Diabetes rates are significantly higher for African Americans compared to Caucasians Americans. A study found that biological risk factors,including weight gain, are primarily responsible for higher rates of diabetes for African Americans compared with Caucasians.
Diabetes: Contributing Factors
In the United States, black adults are nearly twice as likely as white adults to develop type 2 diabetes. It is a disease that occurs when your blood glucose (also called blood sugar) is too high. Blood glucose is the body’s main source of energy. Insulin, a hormone made by the pancreas, helps glucose get into your cells to be used for energy. In type 2 diabetes, your body doesn’t make enough insulin or doesn’t use insulin well. Too much glucose then stays in your blood, and not enough reaches your cells. Over time, too much glucose in your blood can cause health problems, such as heart disease, nerve damage, eye problems, and kidney disease.
The disease occurs most often in middle-aged and older people.
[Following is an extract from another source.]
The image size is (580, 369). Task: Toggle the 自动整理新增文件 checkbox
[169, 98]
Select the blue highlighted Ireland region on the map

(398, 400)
You’re more likely to develop type 2 if you are 45 or older, have a family history, or are overweight or obese. This racial disparity has been rising over the last 30 years.
Diabetes: Study Results
Results showed that diabetes was significantly higher for black adults than for white adults. The greatest difference was between black women and white women.
Researchers also found found that biological risk factors accounted for most of the health disparity. These factors included a combination of body mass index, waist measurement, fasting glucose levels, lipids, blood pressure, and lung function.
The study results clearly indicate that obesity is driving these differences. The positive from this study is that with the right tools and motivation, this factor can be controlled.